**Instructions for the task**
Output only the lines below that start at the line containing "Растения Университетской рощи (101, 1994)" and end at the line containing "Botanical description (28, 120)", with both ends kept.

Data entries
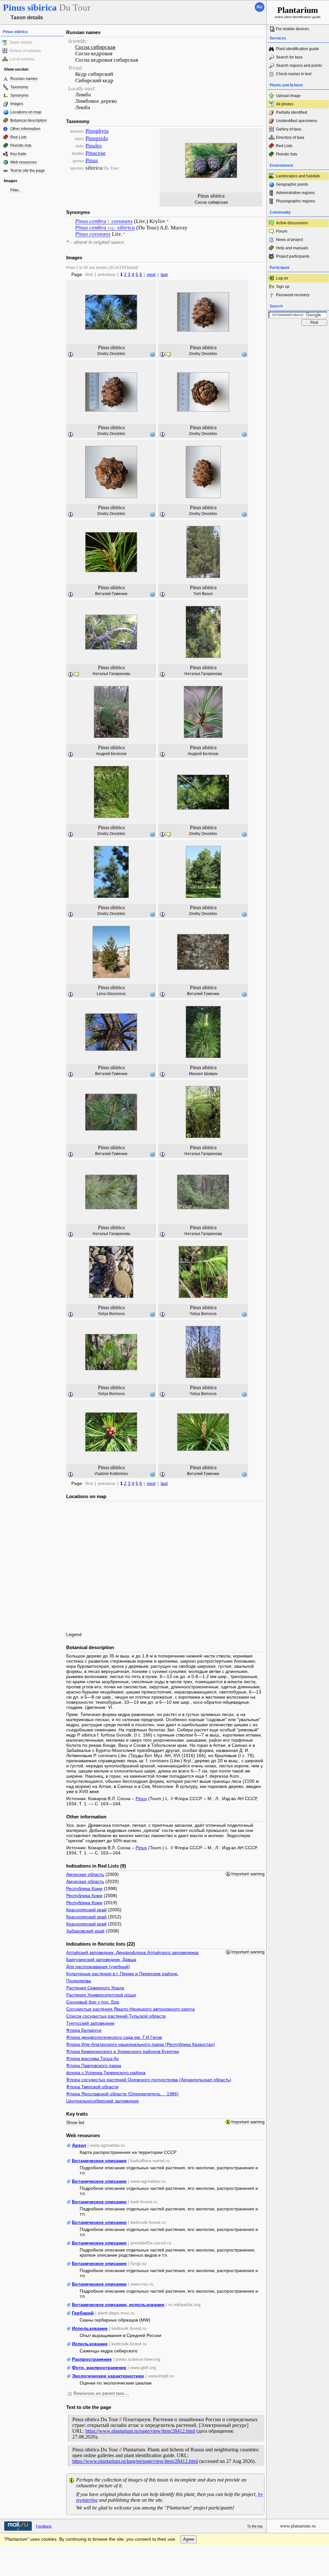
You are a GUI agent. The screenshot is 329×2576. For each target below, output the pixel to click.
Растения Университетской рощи (101, 1994)
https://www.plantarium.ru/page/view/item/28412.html (140, 2431)
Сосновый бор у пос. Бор (92, 2001)
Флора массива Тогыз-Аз (92, 2058)
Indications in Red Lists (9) (96, 1866)
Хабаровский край (85, 1930)
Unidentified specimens (296, 121)
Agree (188, 2539)
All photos (284, 104)
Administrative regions (295, 193)
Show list (75, 2122)
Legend (74, 1634)
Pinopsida (96, 138)
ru (259, 7)
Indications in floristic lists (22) (100, 1944)
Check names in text (293, 74)
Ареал (79, 2145)
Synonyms (19, 95)
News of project (289, 239)
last (164, 274)
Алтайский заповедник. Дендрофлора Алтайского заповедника (132, 1952)
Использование (90, 2328)
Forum (281, 231)
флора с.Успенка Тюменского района (106, 2072)
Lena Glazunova (111, 993)
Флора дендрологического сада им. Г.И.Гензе (114, 2037)
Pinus (91, 160)
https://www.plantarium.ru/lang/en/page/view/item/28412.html (135, 2461)
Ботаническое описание (99, 2160)
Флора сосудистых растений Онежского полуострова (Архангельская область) (148, 2079)
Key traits (18, 154)
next (151, 274)
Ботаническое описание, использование (118, 2304)
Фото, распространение (99, 2367)
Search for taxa (289, 57)
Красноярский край (86, 1909)
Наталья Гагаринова (111, 673)
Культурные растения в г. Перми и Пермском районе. (122, 1973)
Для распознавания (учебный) (98, 1966)
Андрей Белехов (111, 753)
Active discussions (292, 223)
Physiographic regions (295, 201)
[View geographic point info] (152, 354)
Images (16, 104)
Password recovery (292, 295)
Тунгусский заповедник (90, 2023)
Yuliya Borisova (111, 1313)
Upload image (288, 95)
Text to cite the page (27, 170)
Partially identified (291, 112)
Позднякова (78, 1980)
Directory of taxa (290, 137)
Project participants (292, 256)
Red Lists (18, 137)
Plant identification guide (297, 49)
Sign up (282, 286)
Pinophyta (97, 131)
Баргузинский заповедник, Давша (101, 1959)
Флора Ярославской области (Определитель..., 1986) (122, 2093)
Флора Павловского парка (93, 2065)
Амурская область (85, 1874)
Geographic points (292, 184)
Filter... (16, 190)
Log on (282, 278)
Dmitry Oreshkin (111, 353)
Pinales (93, 146)
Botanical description (28, 120)
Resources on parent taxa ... (101, 2393)
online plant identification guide (297, 12)
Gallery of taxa (288, 129)
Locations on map (25, 112)
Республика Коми (84, 1888)
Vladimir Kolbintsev (111, 1473)
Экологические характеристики (108, 2375)
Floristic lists (20, 145)
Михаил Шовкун (203, 1073)
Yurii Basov (203, 593)
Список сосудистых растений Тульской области (116, 2016)
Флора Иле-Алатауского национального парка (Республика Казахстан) (140, 2044)
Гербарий (83, 2312)
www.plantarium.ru (298, 2526)
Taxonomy (19, 87)
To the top (254, 2526)
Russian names (24, 78)
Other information (25, 129)
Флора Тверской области (92, 2086)
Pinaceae (95, 153)
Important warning (247, 1874)
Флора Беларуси (84, 2030)
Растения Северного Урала (95, 1987)
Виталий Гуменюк (111, 593)
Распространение (92, 2359)
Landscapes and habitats (298, 176)
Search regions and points (299, 65)
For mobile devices (292, 29)
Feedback (44, 2526)
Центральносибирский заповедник (102, 2100)
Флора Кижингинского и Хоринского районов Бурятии (122, 2051)
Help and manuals (292, 248)
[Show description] (70, 354)
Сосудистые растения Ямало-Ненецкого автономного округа (130, 2009)
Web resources (23, 162)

**Answer section**
Растения Университетской рощи (101, 1994)
https://www.plantarium.ru/page/view/item/28412.html (140, 2431)
Сосновый бор у пос. Бор (92, 2001)
Флора массива Тогыз-Аз (92, 2058)
Indications in Red Lists (9) (96, 1866)
Хабаровский край (85, 1930)
Unidentified specimens (296, 121)
Agree (188, 2539)
All photos (284, 104)
Administrative regions (295, 193)
Show list (75, 2122)
Legend (74, 1634)
Pinopsida (96, 138)
ru (259, 7)
Indications in floristic lists (22) (100, 1944)
Check names in text (293, 74)
Ареал (79, 2145)
Synonyms (19, 95)
News of project (289, 239)
last (164, 274)
Алтайский заповедник. Дендрофлора Алтайского заповедника (132, 1952)
Использование (90, 2328)
Forum (281, 231)
флора с.Успенка Тюменского района (106, 2072)
Lena Glazunova (111, 993)
Флора дендрологического сада им. Г.И.Гензе (114, 2037)
Pinus (91, 160)
https://www.plantarium.ru/lang/en/page/view/item/28412.html (135, 2461)
Ботаническое описание (99, 2160)
Флора сосудистых растений Онежского полуострова (Архангельская область) (148, 2079)
Key traits (18, 154)
next (151, 274)
Ботаническое описание, использование (118, 2304)
Фото, распространение (99, 2367)
Search for taxa (289, 57)
Красноярский край (86, 1909)
Наталья Гагаринова (111, 673)
Культурные растения в г. Перми и Пермском районе. (122, 1973)
Для распознавания (учебный) (98, 1966)
Андрей Белехов (111, 753)
Active discussions (292, 223)
Physiographic regions (295, 201)
[View geographic point info] (152, 354)
Images (16, 104)
Password recovery (292, 295)
Тунгусский заповедник (90, 2023)
Yuliya Borisova (111, 1313)
Upload image (288, 95)
Text to cite the page (27, 170)
Partially identified (291, 112)
Позднякова (78, 1980)
Directory of taxa (290, 137)
Project participants (292, 256)
Red Lists (18, 137)
Plant identification guide (297, 49)
Sign up (282, 286)
Pinophyta (97, 131)
Баргузинский заповедник, Давша (101, 1959)
Флора Ярославской области (Определитель..., 1986) (122, 2093)
Флора Павловского парка (93, 2065)
Амурская область (85, 1874)
Geographic points (292, 184)
Filter... (16, 190)
Log on (282, 278)
Dmitry Oreshkin (111, 353)
Pinales (93, 146)
Botanical description (28, 120)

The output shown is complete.